入れ歯にお悩みの方や、歯を多く失われた方へ。
オールオンフォー(オールオン4/All-on-4)の仕組みから治療の流れ、費用、長期予後のデータまで、日本口腔インプラント学会専門医が整理します。骨造成・鎮静込みの価格設計も掲載。
治療の話を読むと、余計に迷ってしまうことがあります。大切なのは”何が自分に合うか”。今日はその見極め方を、できるだけわかりやすくお話しします。

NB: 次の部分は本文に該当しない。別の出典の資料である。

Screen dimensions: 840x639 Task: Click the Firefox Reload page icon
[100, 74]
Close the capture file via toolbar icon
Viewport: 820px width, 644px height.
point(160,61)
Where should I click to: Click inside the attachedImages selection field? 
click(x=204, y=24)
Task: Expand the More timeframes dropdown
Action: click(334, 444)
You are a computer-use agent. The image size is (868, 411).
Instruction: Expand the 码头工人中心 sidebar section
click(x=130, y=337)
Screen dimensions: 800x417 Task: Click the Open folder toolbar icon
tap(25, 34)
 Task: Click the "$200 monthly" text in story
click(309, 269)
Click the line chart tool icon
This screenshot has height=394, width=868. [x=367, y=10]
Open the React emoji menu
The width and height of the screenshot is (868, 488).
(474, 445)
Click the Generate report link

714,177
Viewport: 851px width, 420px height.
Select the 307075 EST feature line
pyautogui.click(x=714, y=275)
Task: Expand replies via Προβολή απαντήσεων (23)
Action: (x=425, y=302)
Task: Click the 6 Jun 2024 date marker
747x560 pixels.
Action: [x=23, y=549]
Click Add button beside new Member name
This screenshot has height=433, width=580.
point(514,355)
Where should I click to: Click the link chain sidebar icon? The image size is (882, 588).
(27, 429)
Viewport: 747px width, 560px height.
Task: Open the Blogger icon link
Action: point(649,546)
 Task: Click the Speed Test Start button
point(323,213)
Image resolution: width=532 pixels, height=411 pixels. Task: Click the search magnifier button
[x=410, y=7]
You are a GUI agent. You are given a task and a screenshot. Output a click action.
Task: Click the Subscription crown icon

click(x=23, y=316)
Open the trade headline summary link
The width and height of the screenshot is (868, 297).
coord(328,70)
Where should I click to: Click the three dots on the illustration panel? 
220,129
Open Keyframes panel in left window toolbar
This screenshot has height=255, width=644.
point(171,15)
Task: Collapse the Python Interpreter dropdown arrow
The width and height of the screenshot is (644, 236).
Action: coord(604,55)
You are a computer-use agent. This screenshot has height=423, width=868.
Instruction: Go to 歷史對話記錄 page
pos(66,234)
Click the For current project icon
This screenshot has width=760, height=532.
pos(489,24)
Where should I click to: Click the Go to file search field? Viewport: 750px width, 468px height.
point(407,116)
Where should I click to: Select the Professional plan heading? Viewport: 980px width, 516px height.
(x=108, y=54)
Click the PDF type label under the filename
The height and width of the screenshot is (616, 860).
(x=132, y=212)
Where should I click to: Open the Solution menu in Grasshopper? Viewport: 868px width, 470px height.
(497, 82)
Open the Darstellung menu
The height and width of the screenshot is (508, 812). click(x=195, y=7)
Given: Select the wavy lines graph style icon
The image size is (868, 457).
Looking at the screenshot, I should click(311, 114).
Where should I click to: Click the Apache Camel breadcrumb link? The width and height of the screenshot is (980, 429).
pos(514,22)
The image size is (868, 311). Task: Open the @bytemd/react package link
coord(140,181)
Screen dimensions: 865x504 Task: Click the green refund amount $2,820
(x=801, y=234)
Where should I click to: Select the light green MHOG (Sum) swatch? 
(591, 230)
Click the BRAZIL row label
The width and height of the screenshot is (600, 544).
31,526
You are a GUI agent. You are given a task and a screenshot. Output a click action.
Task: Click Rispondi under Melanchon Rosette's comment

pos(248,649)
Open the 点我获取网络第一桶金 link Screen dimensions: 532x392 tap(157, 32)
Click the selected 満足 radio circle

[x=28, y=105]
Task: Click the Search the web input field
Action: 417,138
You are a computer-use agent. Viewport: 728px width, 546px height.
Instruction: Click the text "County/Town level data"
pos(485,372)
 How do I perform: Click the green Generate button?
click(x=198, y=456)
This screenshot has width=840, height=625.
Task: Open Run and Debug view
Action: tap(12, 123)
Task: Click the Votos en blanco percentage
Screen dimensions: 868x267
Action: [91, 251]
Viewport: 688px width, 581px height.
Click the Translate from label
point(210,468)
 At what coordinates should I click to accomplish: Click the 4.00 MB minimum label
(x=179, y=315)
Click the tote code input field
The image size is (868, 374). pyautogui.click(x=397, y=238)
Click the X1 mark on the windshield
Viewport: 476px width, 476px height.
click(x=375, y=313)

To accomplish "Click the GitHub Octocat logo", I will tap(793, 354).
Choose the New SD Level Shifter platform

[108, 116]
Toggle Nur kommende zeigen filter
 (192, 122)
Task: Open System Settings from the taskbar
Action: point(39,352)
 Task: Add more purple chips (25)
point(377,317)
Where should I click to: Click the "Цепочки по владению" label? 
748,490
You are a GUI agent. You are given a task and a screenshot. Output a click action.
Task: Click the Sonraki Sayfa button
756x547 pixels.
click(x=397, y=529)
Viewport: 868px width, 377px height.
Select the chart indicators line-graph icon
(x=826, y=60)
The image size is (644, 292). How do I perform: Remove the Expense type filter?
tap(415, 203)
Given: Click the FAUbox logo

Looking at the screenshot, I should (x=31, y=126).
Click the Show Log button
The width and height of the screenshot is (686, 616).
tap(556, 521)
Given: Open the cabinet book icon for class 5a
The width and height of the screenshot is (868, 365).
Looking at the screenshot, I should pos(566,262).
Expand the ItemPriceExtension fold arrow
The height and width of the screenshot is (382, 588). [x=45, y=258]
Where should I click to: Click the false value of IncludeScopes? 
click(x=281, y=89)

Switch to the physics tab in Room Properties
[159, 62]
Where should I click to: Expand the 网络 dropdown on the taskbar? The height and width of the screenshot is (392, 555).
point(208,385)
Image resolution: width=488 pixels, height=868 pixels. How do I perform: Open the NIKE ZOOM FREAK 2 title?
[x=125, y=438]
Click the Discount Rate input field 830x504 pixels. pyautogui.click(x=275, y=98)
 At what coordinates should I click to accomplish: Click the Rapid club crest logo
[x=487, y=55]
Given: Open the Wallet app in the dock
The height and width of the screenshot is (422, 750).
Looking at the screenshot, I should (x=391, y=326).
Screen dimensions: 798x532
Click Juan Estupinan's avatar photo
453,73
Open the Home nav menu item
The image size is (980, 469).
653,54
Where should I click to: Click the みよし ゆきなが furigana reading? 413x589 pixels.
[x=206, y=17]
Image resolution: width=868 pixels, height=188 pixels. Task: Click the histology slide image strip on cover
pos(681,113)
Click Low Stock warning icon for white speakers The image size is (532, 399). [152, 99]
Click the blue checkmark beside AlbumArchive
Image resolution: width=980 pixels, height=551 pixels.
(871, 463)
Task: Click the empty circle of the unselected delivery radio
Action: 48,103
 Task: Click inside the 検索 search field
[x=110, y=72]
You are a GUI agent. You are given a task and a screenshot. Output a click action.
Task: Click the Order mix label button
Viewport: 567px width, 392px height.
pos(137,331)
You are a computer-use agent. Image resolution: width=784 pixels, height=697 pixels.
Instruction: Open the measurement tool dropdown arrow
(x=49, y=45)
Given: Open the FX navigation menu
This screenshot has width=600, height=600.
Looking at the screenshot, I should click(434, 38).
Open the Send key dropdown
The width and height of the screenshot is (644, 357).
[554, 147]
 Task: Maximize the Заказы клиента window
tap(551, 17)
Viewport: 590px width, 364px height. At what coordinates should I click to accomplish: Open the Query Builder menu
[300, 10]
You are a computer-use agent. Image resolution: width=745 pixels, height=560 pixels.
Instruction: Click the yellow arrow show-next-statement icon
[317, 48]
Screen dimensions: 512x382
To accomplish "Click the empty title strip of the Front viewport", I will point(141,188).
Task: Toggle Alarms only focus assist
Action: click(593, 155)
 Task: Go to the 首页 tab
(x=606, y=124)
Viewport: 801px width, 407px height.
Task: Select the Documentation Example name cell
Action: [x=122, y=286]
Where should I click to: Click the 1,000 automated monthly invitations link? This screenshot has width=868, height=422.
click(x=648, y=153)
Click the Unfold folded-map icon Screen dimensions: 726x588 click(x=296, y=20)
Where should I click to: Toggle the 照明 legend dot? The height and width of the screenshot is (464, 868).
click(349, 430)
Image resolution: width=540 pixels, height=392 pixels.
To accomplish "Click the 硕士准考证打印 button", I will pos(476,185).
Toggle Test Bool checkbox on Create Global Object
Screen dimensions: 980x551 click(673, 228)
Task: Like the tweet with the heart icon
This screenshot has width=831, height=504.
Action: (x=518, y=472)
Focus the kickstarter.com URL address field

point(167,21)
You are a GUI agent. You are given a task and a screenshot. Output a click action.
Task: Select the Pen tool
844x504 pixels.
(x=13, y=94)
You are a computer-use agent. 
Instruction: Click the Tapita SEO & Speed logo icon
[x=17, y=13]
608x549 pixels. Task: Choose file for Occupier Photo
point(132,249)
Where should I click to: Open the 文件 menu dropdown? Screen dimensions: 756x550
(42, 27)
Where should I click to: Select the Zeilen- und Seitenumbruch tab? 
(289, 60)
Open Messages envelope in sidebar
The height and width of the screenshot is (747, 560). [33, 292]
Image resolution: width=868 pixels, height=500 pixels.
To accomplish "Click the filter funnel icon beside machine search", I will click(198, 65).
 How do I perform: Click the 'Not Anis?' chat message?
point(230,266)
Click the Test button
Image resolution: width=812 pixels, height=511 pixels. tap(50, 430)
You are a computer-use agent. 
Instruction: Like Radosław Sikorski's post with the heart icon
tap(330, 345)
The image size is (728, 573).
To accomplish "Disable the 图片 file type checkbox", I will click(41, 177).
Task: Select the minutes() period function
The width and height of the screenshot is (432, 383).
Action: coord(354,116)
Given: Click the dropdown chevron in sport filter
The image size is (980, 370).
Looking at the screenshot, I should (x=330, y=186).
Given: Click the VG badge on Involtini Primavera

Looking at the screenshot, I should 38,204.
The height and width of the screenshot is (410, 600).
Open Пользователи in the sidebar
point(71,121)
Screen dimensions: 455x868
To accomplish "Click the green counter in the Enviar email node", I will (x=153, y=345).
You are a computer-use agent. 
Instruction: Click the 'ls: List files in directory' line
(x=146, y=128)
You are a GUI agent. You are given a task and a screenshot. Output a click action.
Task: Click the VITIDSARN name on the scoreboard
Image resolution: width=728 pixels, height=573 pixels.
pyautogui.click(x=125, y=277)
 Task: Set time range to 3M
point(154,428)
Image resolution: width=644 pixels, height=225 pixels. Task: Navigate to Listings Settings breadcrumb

■入れ歯ではなく固定式の歯へ—オールオンフォーという選択肢
オールオンフォー(オールオン4/All-on-4)とは、1つの顎に4本ほどのインプラントを埋め込み、その土台の上に固定式の歯(上部構造)をまとめて装着する治療です。”All on 4″という名称が示すとおり、4本のインプラントで全体の歯を支えるという発想で組み立てられています。前方の2本はまっすぐ、奥側の2本は角度をつけて埋入することで、骨の量が少ない部位でも奥歯の位置まで歯を並べるよう設計されているのが特徴です。
「歯を多く失ってしまった」「残っている歯のほとんどが保存しにくい」「総入れ歯がしっくりこない」—こうしたお悩みを抱える方が、取り外しの不要な固定式の歯で噛む機能と見た目を取り戻すための選択肢の一つとして知られています。
■なぜ「固定式」が違うのか—総入れ歯との根本的な差
総入れ歯(総義歯)とオールオンフォーで決定的に違うのは、外して使うか、しっかり固定されているかという点です。
総入れ歯は、すべての歯を失った歯ぐきの上にのせて使う構造のため、「噛むとずれる」「硬いものが噛みにくい」「発音しづらい」「外れないか心配で人前で笑えない」といった負担が出てしまいがちです。これに対しオールオンフォーは、インプラントを介して顎の骨にしっかり固定されるため、こうした不安が和らぎやすいと言われます。
実際、当院でオールオンフォーの治療を進めている方の中にも、手術当日に仮歯が入ったことを機に、長らく抱えてきた入れ歯への不安から解放されたとお話しされる方がいらっしゃいます。仮歯の段階でも、粘膜と触れる部分を材料で整えるなど、きめ細やかな調整を重ねながら最終的な歯へと進めていきます(治療経過や感じ方には個人差があります)。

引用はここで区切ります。